Top of Given information
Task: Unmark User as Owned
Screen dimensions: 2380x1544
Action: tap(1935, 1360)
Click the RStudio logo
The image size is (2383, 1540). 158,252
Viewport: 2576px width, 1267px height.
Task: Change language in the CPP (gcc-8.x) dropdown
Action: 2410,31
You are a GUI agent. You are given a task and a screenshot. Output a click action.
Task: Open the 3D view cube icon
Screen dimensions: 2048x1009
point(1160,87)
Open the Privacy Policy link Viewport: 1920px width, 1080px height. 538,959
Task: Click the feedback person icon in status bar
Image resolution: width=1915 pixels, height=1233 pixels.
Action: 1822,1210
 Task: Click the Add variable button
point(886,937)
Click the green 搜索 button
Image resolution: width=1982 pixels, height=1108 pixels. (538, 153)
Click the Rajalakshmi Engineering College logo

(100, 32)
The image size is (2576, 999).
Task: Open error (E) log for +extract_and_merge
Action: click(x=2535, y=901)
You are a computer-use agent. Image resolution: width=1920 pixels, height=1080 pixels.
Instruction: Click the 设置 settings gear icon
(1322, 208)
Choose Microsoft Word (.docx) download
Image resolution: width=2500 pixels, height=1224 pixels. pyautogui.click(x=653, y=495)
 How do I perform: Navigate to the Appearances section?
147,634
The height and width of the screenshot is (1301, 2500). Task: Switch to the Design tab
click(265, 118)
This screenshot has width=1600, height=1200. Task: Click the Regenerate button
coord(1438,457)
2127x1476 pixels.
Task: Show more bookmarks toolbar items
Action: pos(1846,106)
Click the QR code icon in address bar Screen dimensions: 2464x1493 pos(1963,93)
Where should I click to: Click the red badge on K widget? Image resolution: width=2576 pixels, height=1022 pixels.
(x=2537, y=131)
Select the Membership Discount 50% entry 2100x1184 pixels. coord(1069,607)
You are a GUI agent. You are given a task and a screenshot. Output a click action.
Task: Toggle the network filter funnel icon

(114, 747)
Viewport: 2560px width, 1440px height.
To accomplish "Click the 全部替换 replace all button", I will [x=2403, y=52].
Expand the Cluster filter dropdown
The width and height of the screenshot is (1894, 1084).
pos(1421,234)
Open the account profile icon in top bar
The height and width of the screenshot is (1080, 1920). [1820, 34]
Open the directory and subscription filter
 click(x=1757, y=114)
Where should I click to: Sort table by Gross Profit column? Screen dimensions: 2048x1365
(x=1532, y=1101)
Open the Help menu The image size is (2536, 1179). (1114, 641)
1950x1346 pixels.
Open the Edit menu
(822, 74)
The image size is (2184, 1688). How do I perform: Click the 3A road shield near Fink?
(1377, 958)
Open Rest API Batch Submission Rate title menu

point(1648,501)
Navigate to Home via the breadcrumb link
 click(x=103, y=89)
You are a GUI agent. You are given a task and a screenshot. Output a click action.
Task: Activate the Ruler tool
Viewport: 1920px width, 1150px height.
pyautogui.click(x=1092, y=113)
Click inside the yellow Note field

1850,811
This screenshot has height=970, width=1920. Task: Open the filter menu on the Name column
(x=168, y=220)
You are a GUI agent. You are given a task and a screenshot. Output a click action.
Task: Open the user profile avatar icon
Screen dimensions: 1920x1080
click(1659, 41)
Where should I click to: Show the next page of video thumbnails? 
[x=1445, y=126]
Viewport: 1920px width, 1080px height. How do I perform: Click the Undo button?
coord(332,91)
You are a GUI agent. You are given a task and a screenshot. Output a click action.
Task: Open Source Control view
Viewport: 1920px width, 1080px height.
Bottom of Given information
Keeping every word in place, restate the entries above.

» **Result**:
Task: Unmark User as Owned
Screen dimensions: 2380x1544
Action: tap(1935, 1360)
Click the RStudio logo
The image size is (2383, 1540). 158,252
Viewport: 2576px width, 1267px height.
Task: Change language in the CPP (gcc-8.x) dropdown
Action: 2410,31
You are a GUI agent. You are given a task and a screenshot. Output a click action.
Task: Open the 3D view cube icon
Screen dimensions: 2048x1009
point(1160,87)
Open the Privacy Policy link Viewport: 1920px width, 1080px height. 538,959
Task: Click the feedback person icon in status bar
Image resolution: width=1915 pixels, height=1233 pixels.
Action: 1822,1210
 Task: Click the Add variable button
point(886,937)
Click the green 搜索 button
Image resolution: width=1982 pixels, height=1108 pixels. (538, 153)
Click the Rajalakshmi Engineering College logo

(100, 32)
The image size is (2576, 999).
Task: Open error (E) log for +extract_and_merge
Action: click(x=2535, y=901)
You are a computer-use agent. Image resolution: width=1920 pixels, height=1080 pixels.
Instruction: Click the 设置 settings gear icon
(1322, 208)
Choose Microsoft Word (.docx) download
Image resolution: width=2500 pixels, height=1224 pixels. pyautogui.click(x=653, y=495)
 How do I perform: Navigate to the Appearances section?
147,634
The height and width of the screenshot is (1301, 2500). Task: Switch to the Design tab
click(265, 118)
This screenshot has width=1600, height=1200. Task: Click the Regenerate button
coord(1438,457)
2127x1476 pixels.
Task: Show more bookmarks toolbar items
Action: pos(1846,106)
Click the QR code icon in address bar Screen dimensions: 2464x1493 pos(1963,93)
Where should I click to: Click the red badge on K widget? Image resolution: width=2576 pixels, height=1022 pixels.
(x=2537, y=131)
Select the Membership Discount 50% entry 2100x1184 pixels. coord(1069,607)
You are a GUI agent. You are given a task and a screenshot. Output a click action.
Task: Toggle the network filter funnel icon

(114, 747)
Viewport: 2560px width, 1440px height.
To accomplish "Click the 全部替换 replace all button", I will [x=2403, y=52].
Expand the Cluster filter dropdown
The width and height of the screenshot is (1894, 1084).
pos(1421,234)
Open the account profile icon in top bar
The height and width of the screenshot is (1080, 1920). [1820, 34]
Open the directory and subscription filter
 click(x=1757, y=114)
Where should I click to: Sort table by Gross Profit column? Screen dimensions: 2048x1365
(x=1532, y=1101)
Open the Help menu The image size is (2536, 1179). (1114, 641)
1950x1346 pixels.
Open the Edit menu
(822, 74)
The image size is (2184, 1688). How do I perform: Click the 3A road shield near Fink?
(1377, 958)
Open Rest API Batch Submission Rate title menu

point(1648,501)
Navigate to Home via the breadcrumb link
 click(x=103, y=89)
You are a GUI agent. You are given a task and a screenshot. Output a click action.
Task: Activate the Ruler tool
Viewport: 1920px width, 1150px height.
pyautogui.click(x=1092, y=113)
Click inside the yellow Note field

1850,811
This screenshot has height=970, width=1920. Task: Open the filter menu on the Name column
(x=168, y=220)
You are a GUI agent. You are given a task and a screenshot. Output a click action.
Task: Open the user profile avatar icon
Screen dimensions: 1920x1080
click(1659, 41)
Where should I click to: Show the next page of video thumbnails? 
[x=1445, y=126]
Viewport: 1920px width, 1080px height. How do I perform: Click the Undo button?
coord(332,91)
You are a GUI agent. You are given a task and a screenshot. Output a click action.
Task: Open Source Control view
Viewport: 1920px width, 1080px height.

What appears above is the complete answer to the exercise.